Gn 3,9-15: “Pongo hostilidad entre ti y la mujer, entre tu descendencia y su descendencia”
Sal 129: “Del Señor viene la misericordia, la redención copiosa”
2Co 4,13-5,1: “Creemos y por eso hablamos”
Mc 3,20-35: “Satanás está perdido”

I. LA PALABRA DE DIOS

La liturgia de este domingo décimo del tiempo ordinario nos propone como primera lectura el relato del pecado original en el paraíso. El hombre pecador se siente desnudo en la presencia de Dios, que le pregunta si ha comido del árbol prohibido. Adán echa la culpa a Eva, su mujer. Dios pregunta a Eva por qué ha incitado a su marido y ella echa la culpa a la serpiente.

Es difícil reconocer el propio pecado, admitir personales faltas y limitaciones, confesar sinceramente nuestra culpabilidad. No son demasiados los sinceros que viven en humildad y verdad. La eterna canción de hoy y de siempre: la culpa es de los demás.

El autor del Génesis presenta como un verdadero juicio la intervención de Dios ante el comportamiento de Adán y Eva en el paraíso. Éstos tras su pecado se disculpan, pero la sentencia se dicta exactamente en el mismo orden en que fue cometida la falta, es decir, primero la serpiente, luego la mujer y, por último, el varón. Parecería que la mujer y la serpiente, cómplices del pecado, mantendrían una cierta amistad. Sin embargo, la enemistad fue perpetua entre ambas estirpes, hasta que la descendencia de la mujer logró aplastar la cabeza de su enemigo.

El enfrentamiento entre Jesús y Satanás es una lucha permanente y sin cuartel. Ante la acusación —«expulsa a los demonios con el poder del jefe de los demonios»— Cristo responde con facilidad. Incluso considera más “sensato” al diablo, que no lucha contra sí mismo, que al acusador. El gran pecado, que «no tendrá perdón jamás», es atribuir a poderes que no sean el Espíritu Santo la victoria de Cristo sobre el demonio.

Sabemos -y el evangelio de este domingo nos lo recuerda- que la vida es una continua lucha contra el mal, llámese serpiente, Satanás o Belzebú. Nuestra lucha contra el espíritu del mal es el gran reto de los que creen en Dios Salvador. Es preciso llenarse de la fuerza de Cristo para poder triunfar sobre el espíritu que nos tira por tierra y nos impide andar en verdad.

_Indicación 1_.
Según el comentario litúrgico, ¿a quién echa la culpa Eva cuando Dios le pregunta por qué incitó a su marido?
_Indicación 2_.
Actualiza el comentario litúrgico desde "Es difícil reconocer" y siguiendo hasta "de su enemigo.": escribe de nuevo ese fragmento cambiando "paraíso" por "jardín del Edén".
Los ítems no tienen ningún papel en esto.

_Datos sin procesar_.
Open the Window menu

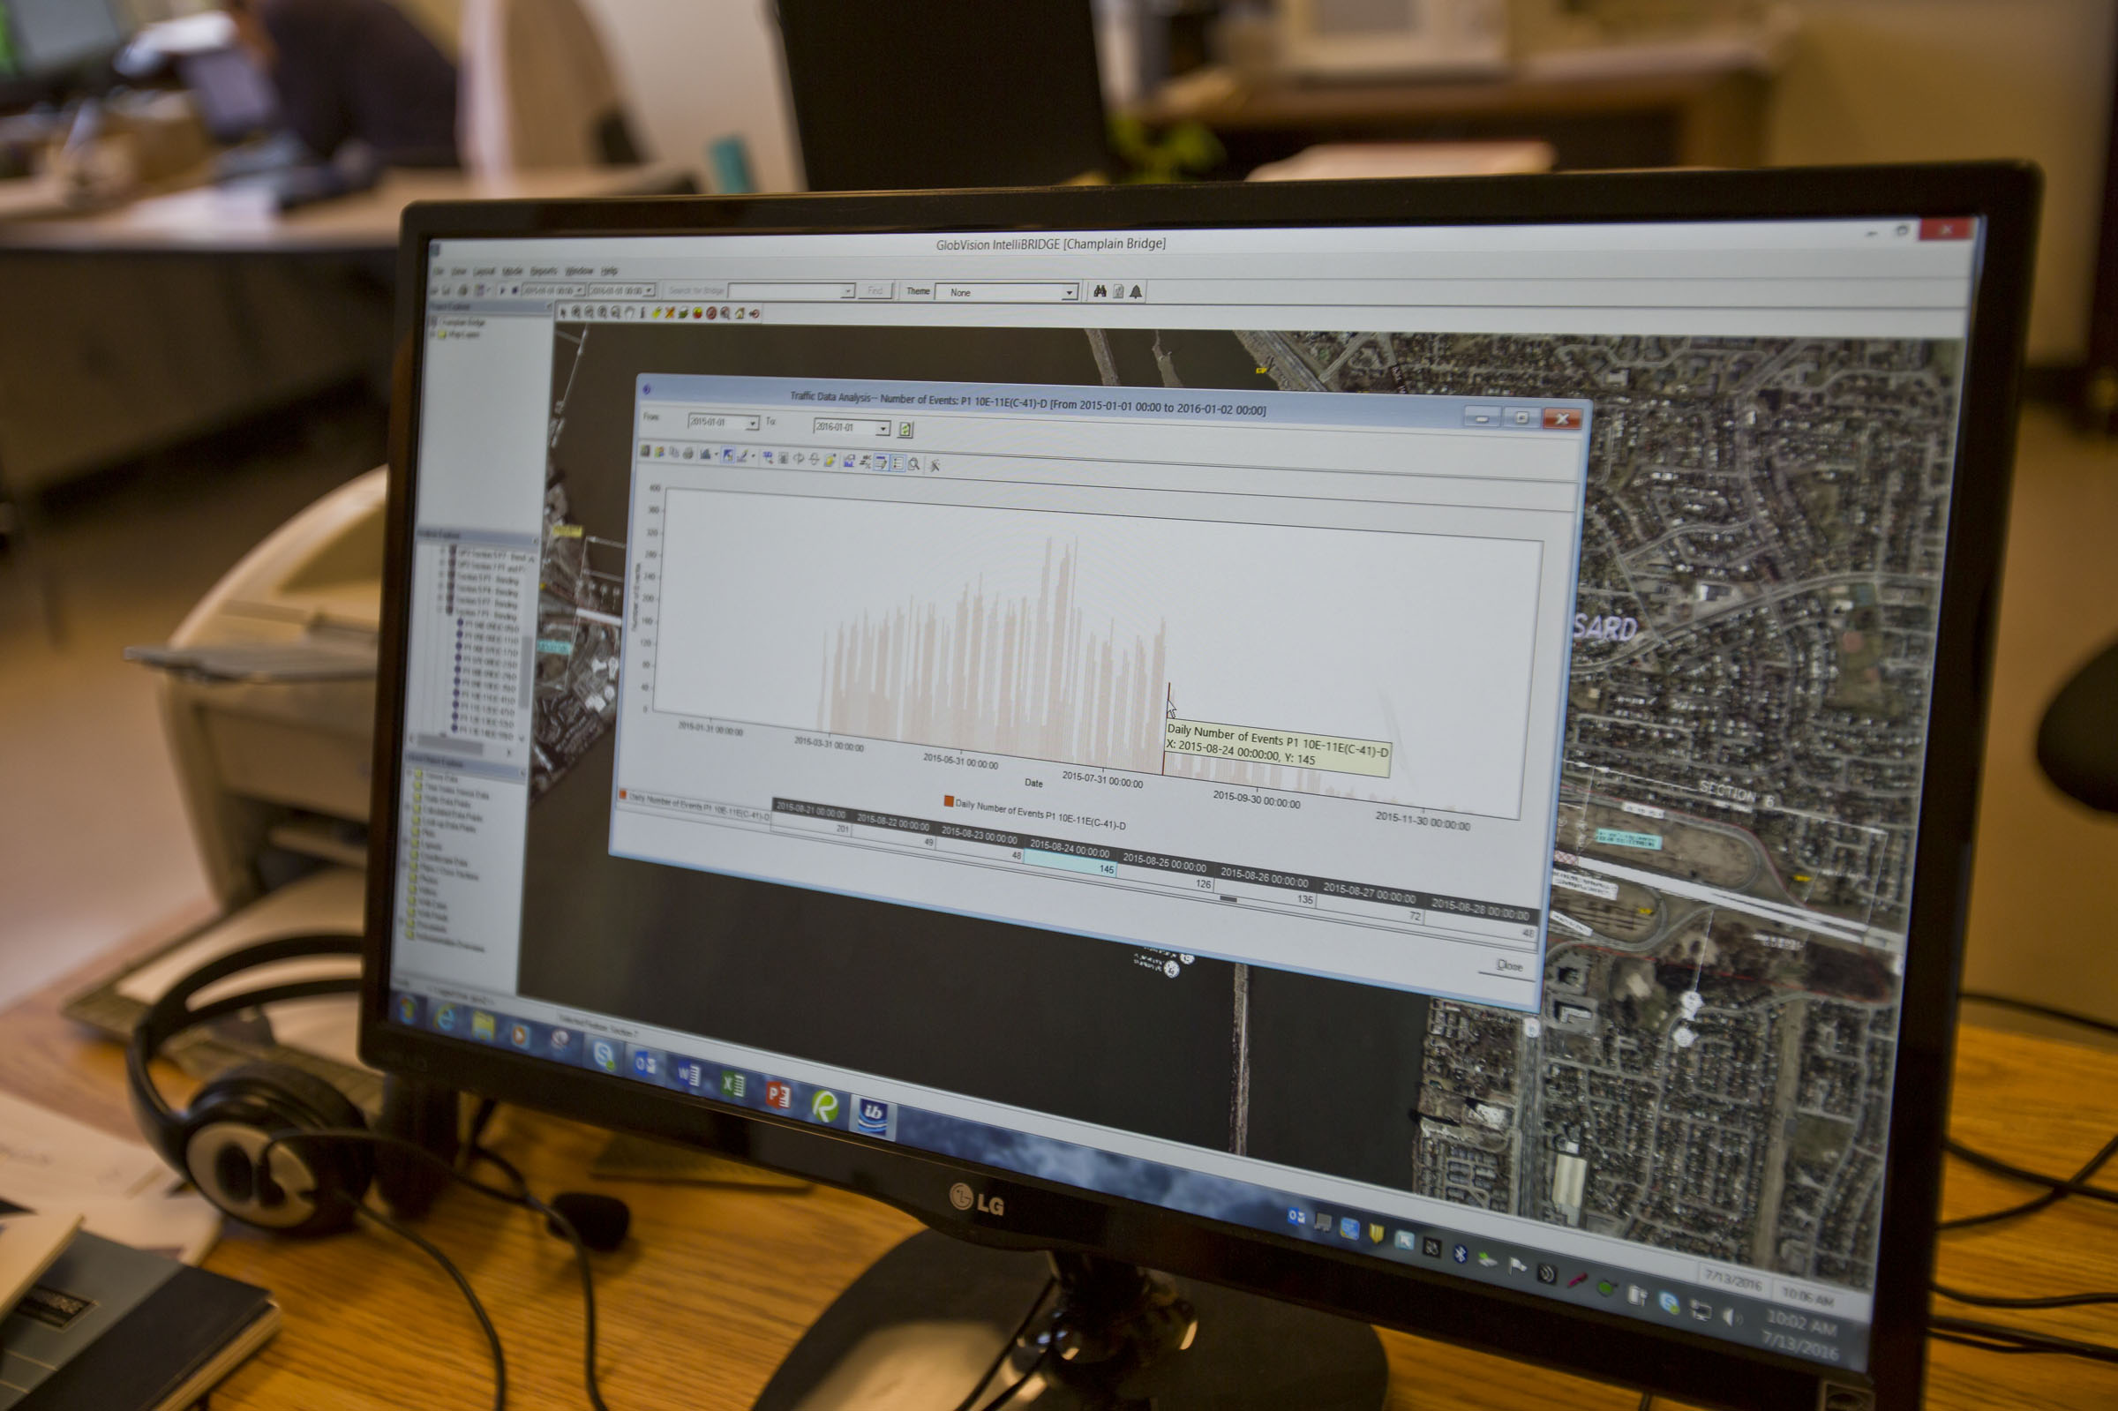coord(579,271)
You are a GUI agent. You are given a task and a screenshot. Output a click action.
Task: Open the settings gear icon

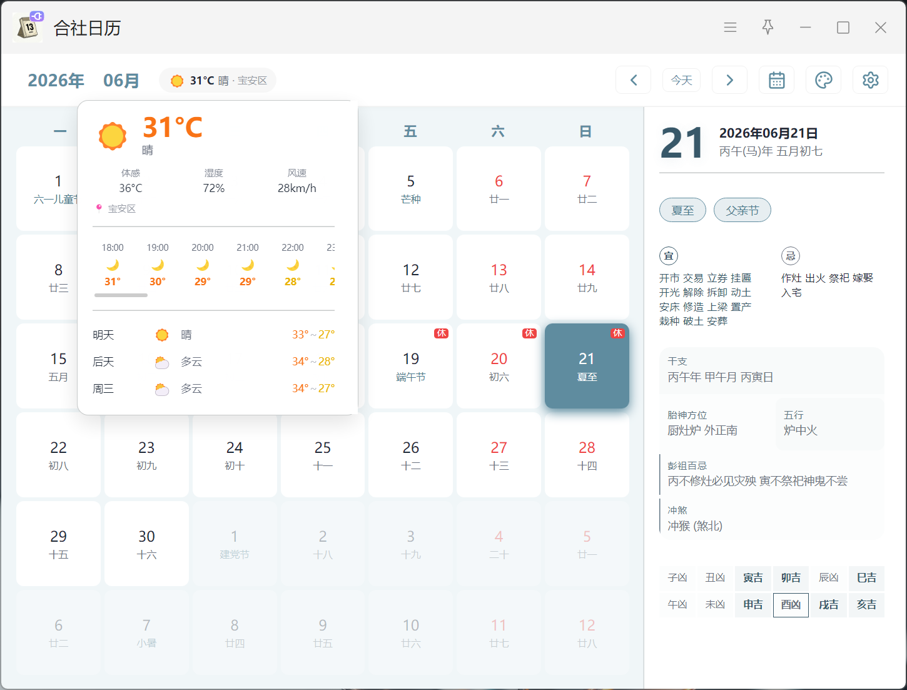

* * *

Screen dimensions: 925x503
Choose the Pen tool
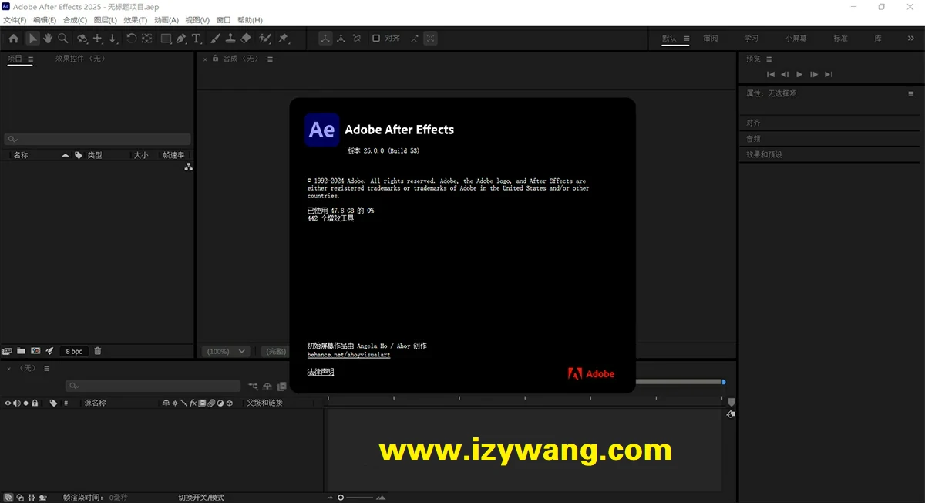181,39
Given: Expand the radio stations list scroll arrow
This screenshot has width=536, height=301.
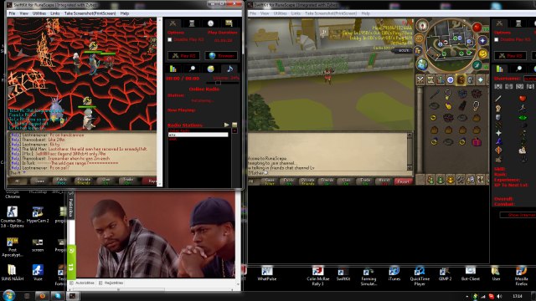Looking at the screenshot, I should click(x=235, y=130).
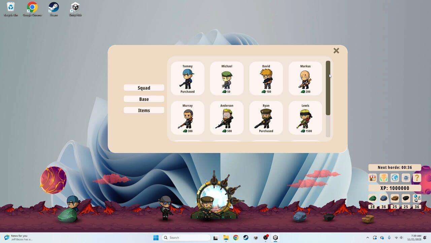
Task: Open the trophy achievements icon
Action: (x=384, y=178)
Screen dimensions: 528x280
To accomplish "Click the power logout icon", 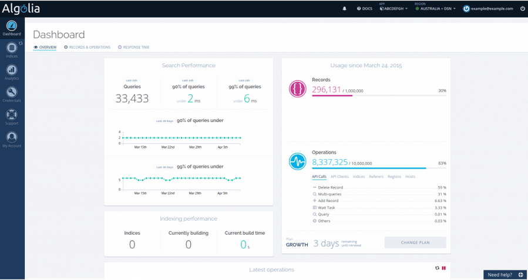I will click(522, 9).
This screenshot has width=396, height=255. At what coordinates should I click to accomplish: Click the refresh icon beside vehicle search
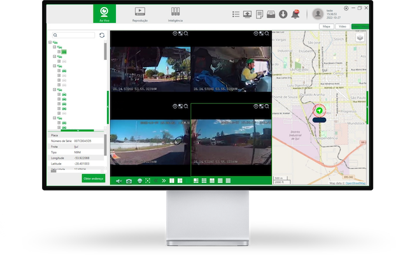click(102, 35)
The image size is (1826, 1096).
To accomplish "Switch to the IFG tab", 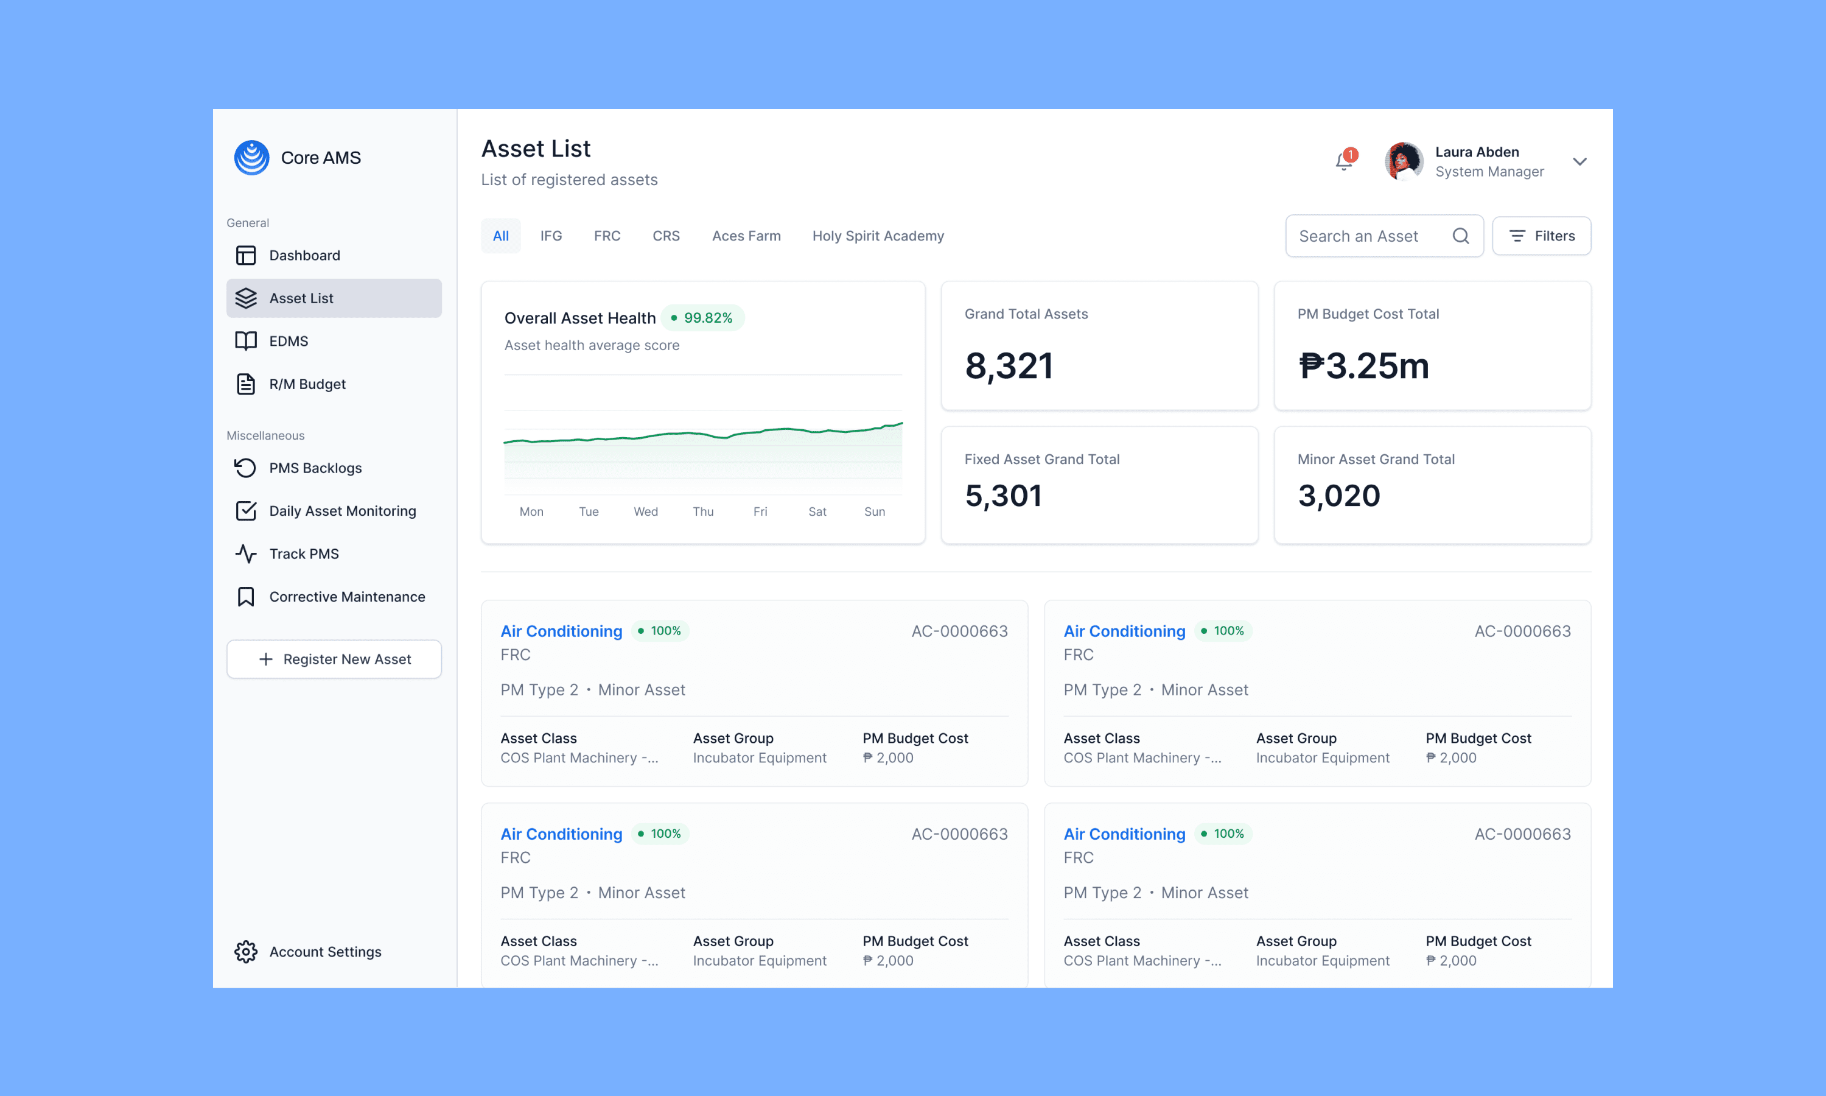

--

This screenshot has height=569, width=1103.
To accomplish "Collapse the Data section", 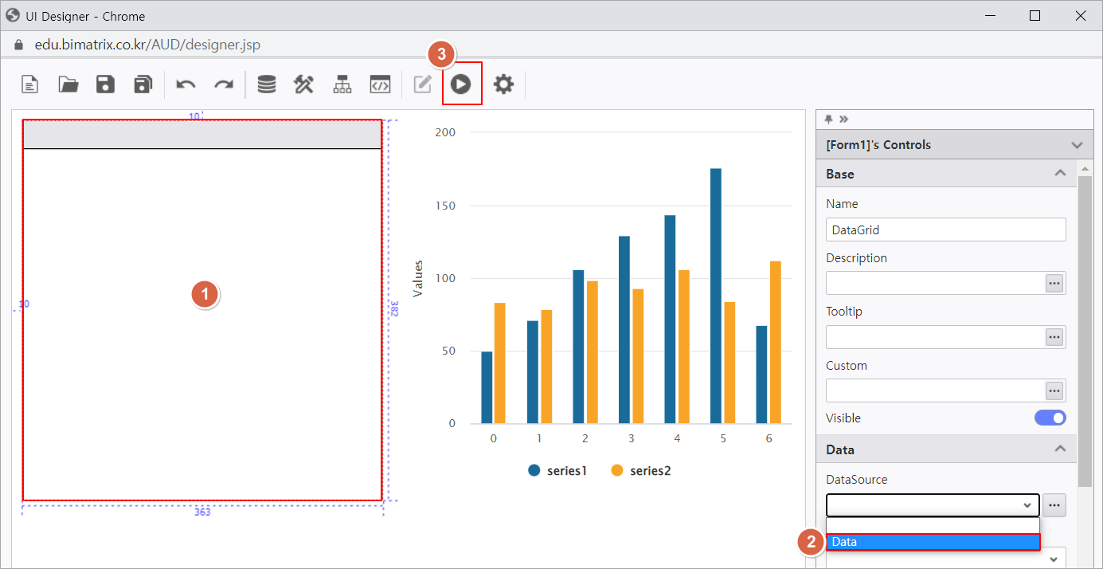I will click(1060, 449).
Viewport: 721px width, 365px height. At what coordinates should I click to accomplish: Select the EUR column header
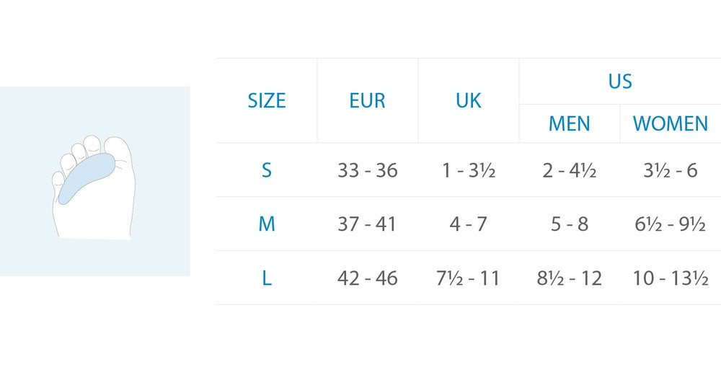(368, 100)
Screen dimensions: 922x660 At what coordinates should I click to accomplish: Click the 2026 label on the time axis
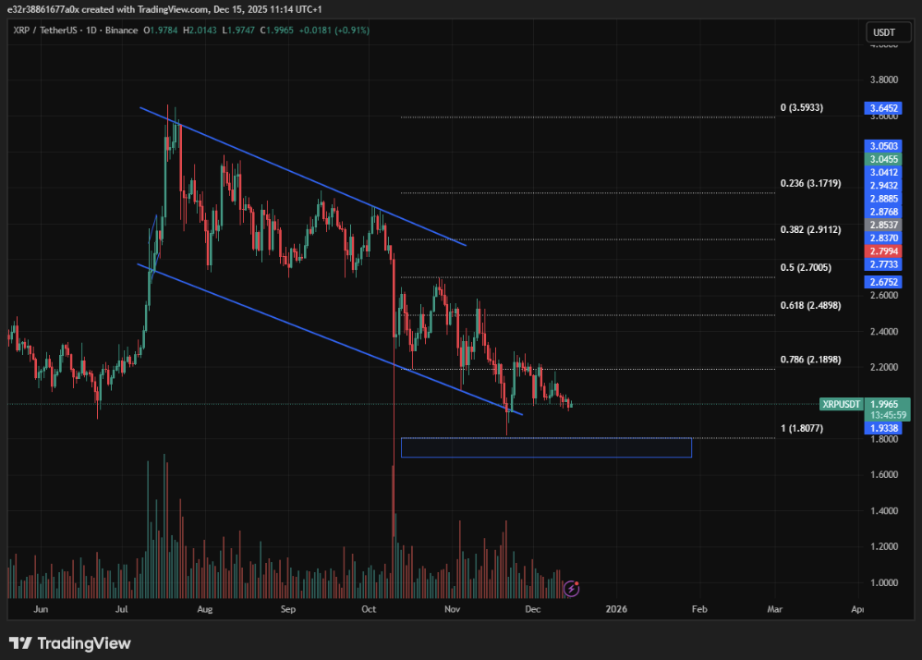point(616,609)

_Respuesta completa 1_.
A la serpiente.

_Respuesta completa 2_.
Es difícil reconocer el propio pecado, admitir personales faltas y limitaciones, confesar sinceramente nuestra culpabilidad. No son demasiados los sinceros que viven en humildad y verdad. La eterna canción de hoy y de siempre: la culpa es de los demás.

El autor del Génesis presenta como un verdadero juicio la intervención de Dios ante el comportamiento de Adán y Eva en el jardín del Edén. Éstos tras su pecado se disculpan, pero la sentencia se dicta exactamente en el mismo orden en que fue cometida la falta, es decir, primero la serpiente, luego la mujer y, por último, el varón. Parecería que la mujer y la serpiente, cómplices del pecado, mantendrían una cierta amistad. Sin embargo, la enemistad fue perpetua entre ambas estirpes, hasta que la descendencia de la mujer logró aplastar la cabeza de su enemigo.